$$ \int \frac{{\rm d} x}{x^3 + 12} $$
This is a question I came up with and have not been able to solve. I graphed this function and it is as in the picture attached. Some of the people who I have talked to have labeled it as an "impossible integral." Is it true or IS there actually a way to do this? I have recently started learning integration, but am really intrigued and curious.

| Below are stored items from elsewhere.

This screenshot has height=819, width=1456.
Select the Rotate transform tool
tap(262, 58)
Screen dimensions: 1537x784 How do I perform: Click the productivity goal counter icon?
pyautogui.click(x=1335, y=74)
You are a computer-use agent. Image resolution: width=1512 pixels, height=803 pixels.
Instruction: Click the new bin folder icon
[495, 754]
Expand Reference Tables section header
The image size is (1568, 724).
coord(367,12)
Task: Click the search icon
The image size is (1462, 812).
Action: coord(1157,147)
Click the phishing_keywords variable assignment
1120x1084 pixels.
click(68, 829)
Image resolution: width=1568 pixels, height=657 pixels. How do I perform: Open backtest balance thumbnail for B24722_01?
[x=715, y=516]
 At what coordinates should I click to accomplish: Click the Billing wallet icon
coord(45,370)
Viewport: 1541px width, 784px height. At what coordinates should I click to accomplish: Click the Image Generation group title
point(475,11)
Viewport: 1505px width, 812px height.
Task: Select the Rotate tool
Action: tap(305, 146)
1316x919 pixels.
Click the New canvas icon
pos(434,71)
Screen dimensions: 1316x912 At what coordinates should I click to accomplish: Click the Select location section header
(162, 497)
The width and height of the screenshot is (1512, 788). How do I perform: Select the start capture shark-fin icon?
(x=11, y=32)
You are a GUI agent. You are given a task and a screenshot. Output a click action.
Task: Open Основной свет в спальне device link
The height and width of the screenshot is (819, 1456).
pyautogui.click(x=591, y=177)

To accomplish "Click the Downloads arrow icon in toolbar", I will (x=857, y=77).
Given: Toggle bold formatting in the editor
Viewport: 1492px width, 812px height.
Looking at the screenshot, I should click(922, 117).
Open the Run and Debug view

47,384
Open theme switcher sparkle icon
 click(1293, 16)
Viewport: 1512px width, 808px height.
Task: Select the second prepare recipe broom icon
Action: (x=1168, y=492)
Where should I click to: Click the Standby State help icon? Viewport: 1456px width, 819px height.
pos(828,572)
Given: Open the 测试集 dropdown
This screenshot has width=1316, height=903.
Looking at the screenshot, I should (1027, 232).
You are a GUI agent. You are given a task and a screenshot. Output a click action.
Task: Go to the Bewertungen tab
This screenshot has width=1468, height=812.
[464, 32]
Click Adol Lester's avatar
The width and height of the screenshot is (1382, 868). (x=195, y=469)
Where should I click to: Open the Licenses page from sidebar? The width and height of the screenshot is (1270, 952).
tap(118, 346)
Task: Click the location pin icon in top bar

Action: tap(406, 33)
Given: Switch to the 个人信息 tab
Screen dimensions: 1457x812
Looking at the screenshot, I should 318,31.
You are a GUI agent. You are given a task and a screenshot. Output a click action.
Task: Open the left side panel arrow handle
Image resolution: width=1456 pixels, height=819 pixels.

Your help and explanation will mean a lot. Thank you so much!
On
Decompose the integrand into three manageable components below
$$\frac{1}{x^3+a^3} =\frac{a(x+a) -x^2 +(x^2-ax+a^2)}{2a^2(x^3+a^3)}\\ =\frac1{2a^2}\left(\frac{a}{x^2-ax+a^2}-\frac{x^2}{x^3+a}+\frac{1}{x+a}\right)$$
On
here's a solution without decomposition.
substitute -> x=cbrt(12y), as mentioned by a previous answerer, this results in in the aforementioned integral (12^2/3)*integral of (1/y^3+1), then according to sum of cubes we have the following result -> (y+1)(y^2-y+1)=y^3+1, hence y=tan(u), dy=sec2(u) as in secant squared of u or sec u times sec u, then we have the following tanu +1 times sec2(u)-tanu, that is after some algebraic manipulation, this becomes cos^2u/1-sinucosu.then u may continue with division
First decompose the integrand into partial fractions $$\frac{1}{x^3+a^3}=\frac{1}{(x+a)(x^2-ax+a^2)}=\frac{E}{x+a}+\frac{Fx+G}{x^2-ax+c}$$ where $a=12^{1/3}.$You shouln't have any trouble finding $E,F,G$ or in inegating the first fraction as a natural logarithm and the second fraction in terms of a natural logarithm and an arctan.